PROMPT
Every entry, exactly as given, must be retyped.

INFORMATION PROVIDED Block Start

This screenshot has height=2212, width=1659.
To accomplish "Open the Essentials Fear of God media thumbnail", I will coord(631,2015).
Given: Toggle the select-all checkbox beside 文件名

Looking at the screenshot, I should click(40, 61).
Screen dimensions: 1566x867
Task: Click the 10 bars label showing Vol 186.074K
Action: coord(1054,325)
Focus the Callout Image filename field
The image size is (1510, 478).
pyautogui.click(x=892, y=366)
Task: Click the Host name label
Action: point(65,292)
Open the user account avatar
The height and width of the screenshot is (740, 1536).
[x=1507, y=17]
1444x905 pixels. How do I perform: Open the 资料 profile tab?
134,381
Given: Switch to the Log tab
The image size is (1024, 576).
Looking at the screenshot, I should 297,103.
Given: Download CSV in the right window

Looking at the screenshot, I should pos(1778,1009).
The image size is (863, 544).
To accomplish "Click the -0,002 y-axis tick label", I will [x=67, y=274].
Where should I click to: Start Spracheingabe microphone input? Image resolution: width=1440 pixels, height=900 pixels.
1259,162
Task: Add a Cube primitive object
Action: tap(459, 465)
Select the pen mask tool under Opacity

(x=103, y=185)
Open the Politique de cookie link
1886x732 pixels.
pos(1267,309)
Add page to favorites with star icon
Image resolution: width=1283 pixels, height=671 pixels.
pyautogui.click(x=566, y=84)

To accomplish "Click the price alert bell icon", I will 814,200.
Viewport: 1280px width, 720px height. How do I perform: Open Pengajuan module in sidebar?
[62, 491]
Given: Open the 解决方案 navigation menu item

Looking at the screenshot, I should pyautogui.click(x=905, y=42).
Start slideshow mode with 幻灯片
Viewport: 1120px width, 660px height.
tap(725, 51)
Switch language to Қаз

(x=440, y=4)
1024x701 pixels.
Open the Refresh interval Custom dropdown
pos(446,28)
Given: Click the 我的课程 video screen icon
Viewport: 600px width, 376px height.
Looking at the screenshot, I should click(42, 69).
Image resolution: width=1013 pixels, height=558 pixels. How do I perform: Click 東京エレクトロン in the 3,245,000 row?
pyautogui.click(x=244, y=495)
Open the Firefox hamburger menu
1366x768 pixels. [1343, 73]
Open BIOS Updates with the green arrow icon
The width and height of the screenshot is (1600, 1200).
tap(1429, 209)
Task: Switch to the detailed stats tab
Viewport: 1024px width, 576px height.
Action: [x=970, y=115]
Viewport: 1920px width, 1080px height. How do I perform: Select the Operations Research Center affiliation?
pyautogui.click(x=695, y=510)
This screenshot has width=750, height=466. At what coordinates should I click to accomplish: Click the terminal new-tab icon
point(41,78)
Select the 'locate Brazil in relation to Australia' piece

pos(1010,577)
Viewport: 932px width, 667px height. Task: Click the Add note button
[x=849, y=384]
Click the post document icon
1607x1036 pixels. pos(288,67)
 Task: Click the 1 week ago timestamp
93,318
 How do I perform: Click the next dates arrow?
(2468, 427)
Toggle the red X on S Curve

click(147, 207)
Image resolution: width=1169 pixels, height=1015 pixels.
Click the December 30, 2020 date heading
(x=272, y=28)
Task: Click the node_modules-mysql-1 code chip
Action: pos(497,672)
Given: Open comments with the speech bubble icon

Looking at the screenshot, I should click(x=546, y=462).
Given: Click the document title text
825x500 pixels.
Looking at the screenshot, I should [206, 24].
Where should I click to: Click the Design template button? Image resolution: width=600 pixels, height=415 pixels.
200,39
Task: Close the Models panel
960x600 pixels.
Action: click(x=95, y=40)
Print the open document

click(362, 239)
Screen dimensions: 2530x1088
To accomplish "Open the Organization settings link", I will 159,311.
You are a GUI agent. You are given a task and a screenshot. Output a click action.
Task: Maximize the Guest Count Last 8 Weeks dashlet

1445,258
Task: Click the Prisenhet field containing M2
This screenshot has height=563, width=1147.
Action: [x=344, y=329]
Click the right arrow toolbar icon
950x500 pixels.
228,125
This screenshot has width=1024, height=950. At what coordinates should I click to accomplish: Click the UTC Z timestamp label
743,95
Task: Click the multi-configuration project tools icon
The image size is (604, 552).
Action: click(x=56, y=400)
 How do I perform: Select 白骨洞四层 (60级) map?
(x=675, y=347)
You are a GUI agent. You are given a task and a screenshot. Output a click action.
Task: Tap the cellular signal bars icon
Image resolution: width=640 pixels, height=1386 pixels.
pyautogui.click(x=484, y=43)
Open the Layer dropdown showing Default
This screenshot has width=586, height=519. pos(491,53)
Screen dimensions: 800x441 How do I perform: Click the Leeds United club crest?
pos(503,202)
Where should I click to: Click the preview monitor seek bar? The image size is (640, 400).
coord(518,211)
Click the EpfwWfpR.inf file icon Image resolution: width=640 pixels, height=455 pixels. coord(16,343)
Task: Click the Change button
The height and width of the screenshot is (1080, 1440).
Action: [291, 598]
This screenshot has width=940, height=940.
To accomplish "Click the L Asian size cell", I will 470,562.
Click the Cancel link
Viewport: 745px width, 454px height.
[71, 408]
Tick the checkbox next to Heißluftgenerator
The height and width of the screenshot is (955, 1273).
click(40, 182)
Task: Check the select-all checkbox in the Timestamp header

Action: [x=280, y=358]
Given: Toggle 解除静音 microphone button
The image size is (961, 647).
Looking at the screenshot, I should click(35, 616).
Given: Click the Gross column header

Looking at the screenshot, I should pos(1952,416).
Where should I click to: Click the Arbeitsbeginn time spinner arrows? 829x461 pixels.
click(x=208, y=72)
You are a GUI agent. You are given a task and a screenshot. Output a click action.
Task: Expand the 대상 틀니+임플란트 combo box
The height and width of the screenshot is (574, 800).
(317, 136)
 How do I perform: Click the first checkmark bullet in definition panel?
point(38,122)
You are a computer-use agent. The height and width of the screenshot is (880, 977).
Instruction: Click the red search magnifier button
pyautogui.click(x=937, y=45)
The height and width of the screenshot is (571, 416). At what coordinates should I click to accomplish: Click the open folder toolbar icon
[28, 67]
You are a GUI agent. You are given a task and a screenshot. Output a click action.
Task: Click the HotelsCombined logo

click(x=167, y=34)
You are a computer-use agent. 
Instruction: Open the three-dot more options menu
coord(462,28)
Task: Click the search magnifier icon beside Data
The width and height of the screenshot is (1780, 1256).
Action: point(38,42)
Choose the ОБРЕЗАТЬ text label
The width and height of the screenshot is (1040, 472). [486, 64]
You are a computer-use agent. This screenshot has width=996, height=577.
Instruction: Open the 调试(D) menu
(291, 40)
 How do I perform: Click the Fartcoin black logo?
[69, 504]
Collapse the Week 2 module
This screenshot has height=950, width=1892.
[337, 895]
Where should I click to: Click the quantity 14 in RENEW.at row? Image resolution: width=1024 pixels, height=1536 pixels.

INFORMATION PROVIDED Block End

WRITTEN ANSWER
This screenshot has height=2212, width=1659.
To accomplish "Open the Essentials Fear of God media thumbnail", I will coord(631,2015).
Given: Toggle the select-all checkbox beside 文件名

Looking at the screenshot, I should click(40, 61).
Screen dimensions: 1566x867
Task: Click the 10 bars label showing Vol 186.074K
Action: coord(1054,325)
Focus the Callout Image filename field
The image size is (1510, 478).
pyautogui.click(x=892, y=366)
Task: Click the Host name label
Action: point(65,292)
Open the user account avatar
The height and width of the screenshot is (740, 1536).
[x=1507, y=17]
1444x905 pixels. How do I perform: Open the 资料 profile tab?
134,381
Given: Switch to the Log tab
The image size is (1024, 576).
Looking at the screenshot, I should 297,103.
Given: Download CSV in the right window

Looking at the screenshot, I should pos(1778,1009).
The image size is (863, 544).
To accomplish "Click the -0,002 y-axis tick label", I will [x=67, y=274].
Where should I click to: Start Spracheingabe microphone input? Image resolution: width=1440 pixels, height=900 pixels.
1259,162
Task: Add a Cube primitive object
Action: tap(459, 465)
Select the pen mask tool under Opacity

(x=103, y=185)
Open the Politique de cookie link
1886x732 pixels.
pos(1267,309)
Add page to favorites with star icon
Image resolution: width=1283 pixels, height=671 pixels.
pyautogui.click(x=566, y=84)

To accomplish "Click the price alert bell icon", I will 814,200.
Viewport: 1280px width, 720px height. How do I perform: Open Pengajuan module in sidebar?
[62, 491]
Given: Open the 解决方案 navigation menu item

Looking at the screenshot, I should pyautogui.click(x=905, y=42).
Start slideshow mode with 幻灯片
Viewport: 1120px width, 660px height.
tap(725, 51)
Switch language to Қаз

(x=440, y=4)
1024x701 pixels.
Open the Refresh interval Custom dropdown
pos(446,28)
Given: Click the 我的课程 video screen icon
Viewport: 600px width, 376px height.
Looking at the screenshot, I should click(42, 69).
Image resolution: width=1013 pixels, height=558 pixels. How do I perform: Click 東京エレクトロン in the 3,245,000 row?
pyautogui.click(x=244, y=495)
Open the Firefox hamburger menu
1366x768 pixels. [1343, 73]
Open BIOS Updates with the green arrow icon
The width and height of the screenshot is (1600, 1200).
tap(1429, 209)
Task: Switch to the detailed stats tab
Viewport: 1024px width, 576px height.
Action: [x=970, y=115]
Viewport: 1920px width, 1080px height. How do I perform: Select the Operations Research Center affiliation?
pyautogui.click(x=695, y=510)
This screenshot has width=750, height=466. At what coordinates should I click to accomplish: Click the terminal new-tab icon
point(41,78)
Select the 'locate Brazil in relation to Australia' piece

pos(1010,577)
Viewport: 932px width, 667px height. Task: Click the Add note button
[x=849, y=384]
Click the post document icon
1607x1036 pixels. pos(288,67)
 Task: Click the 1 week ago timestamp
93,318
 How do I perform: Click the next dates arrow?
(2468, 427)
Toggle the red X on S Curve

click(147, 207)
Image resolution: width=1169 pixels, height=1015 pixels.
Click the December 30, 2020 date heading
(x=272, y=28)
Task: Click the node_modules-mysql-1 code chip
Action: pos(497,672)
Given: Open comments with the speech bubble icon

Looking at the screenshot, I should click(x=546, y=462).
Given: Click the document title text
825x500 pixels.
Looking at the screenshot, I should [206, 24].
Where should I click to: Click the Design template button? Image resolution: width=600 pixels, height=415 pixels.
200,39
Task: Close the Models panel
960x600 pixels.
Action: click(x=95, y=40)
Print the open document

click(362, 239)
Screen dimensions: 2530x1088
To accomplish "Open the Organization settings link", I will 159,311.
You are a GUI agent. You are given a task and a screenshot. Output a click action.
Task: Maximize the Guest Count Last 8 Weeks dashlet

1445,258
Task: Click the Prisenhet field containing M2
This screenshot has height=563, width=1147.
Action: [x=344, y=329]
Click the right arrow toolbar icon
950x500 pixels.
228,125
This screenshot has width=1024, height=950. At what coordinates should I click to accomplish: Click the UTC Z timestamp label
743,95
Task: Click the multi-configuration project tools icon
The image size is (604, 552).
Action: click(x=56, y=400)
 How do I perform: Select 白骨洞四层 (60级) map?
(x=675, y=347)
You are a GUI agent. You are given a task and a screenshot. Output a click action.
Task: Tap the cellular signal bars icon
Image resolution: width=640 pixels, height=1386 pixels.
pyautogui.click(x=484, y=43)
Open the Layer dropdown showing Default
This screenshot has width=586, height=519. pos(491,53)
Screen dimensions: 800x441 How do I perform: Click the Leeds United club crest?
pos(503,202)
Where should I click to: Click the preview monitor seek bar? The image size is (640, 400).
coord(518,211)
Click the EpfwWfpR.inf file icon Image resolution: width=640 pixels, height=455 pixels. coord(16,343)
Task: Click the Change button
The height and width of the screenshot is (1080, 1440).
Action: [291, 598]
This screenshot has width=940, height=940.
To accomplish "Click the L Asian size cell", I will 470,562.
Click the Cancel link
Viewport: 745px width, 454px height.
[71, 408]
Tick the checkbox next to Heißluftgenerator
The height and width of the screenshot is (955, 1273).
click(40, 182)
Task: Check the select-all checkbox in the Timestamp header

Action: [x=280, y=358]
Given: Toggle 解除静音 microphone button
The image size is (961, 647).
Looking at the screenshot, I should click(35, 616).
Given: Click the Gross column header

Looking at the screenshot, I should pos(1952,416).
Where should I click to: Click the Arbeitsbeginn time spinner arrows? 829x461 pixels.
click(x=208, y=72)
You are a GUI agent. You are given a task and a screenshot. Output a click action.
Task: Expand the 대상 틀니+임플란트 combo box
The height and width of the screenshot is (574, 800).
(317, 136)
 How do I perform: Click the first checkmark bullet in definition panel?
point(38,122)
You are a computer-use agent. The height and width of the screenshot is (880, 977).
Instruction: Click the red search magnifier button
pyautogui.click(x=937, y=45)
The height and width of the screenshot is (571, 416). At what coordinates should I click to accomplish: Click the open folder toolbar icon
[28, 67]
You are a GUI agent. You are given a task and a screenshot. Output a click action.
Task: Click the HotelsCombined logo

click(x=167, y=34)
You are a computer-use agent. 
Instruction: Open the three-dot more options menu
coord(462,28)
Task: Click the search magnifier icon beside Data
The width and height of the screenshot is (1780, 1256).
Action: point(38,42)
Choose the ОБРЕЗАТЬ text label
The width and height of the screenshot is (1040, 472). [486, 64]
You are a computer-use agent. This screenshot has width=996, height=577.
Instruction: Open the 调试(D) menu
(291, 40)
 How do I perform: Click the Fartcoin black logo?
[69, 504]
Collapse the Week 2 module
This screenshot has height=950, width=1892.
[337, 895]
Where should I click to: Click the quantity 14 in RENEW.at row? Image resolution: width=1024 pixels, height=1536 pixels.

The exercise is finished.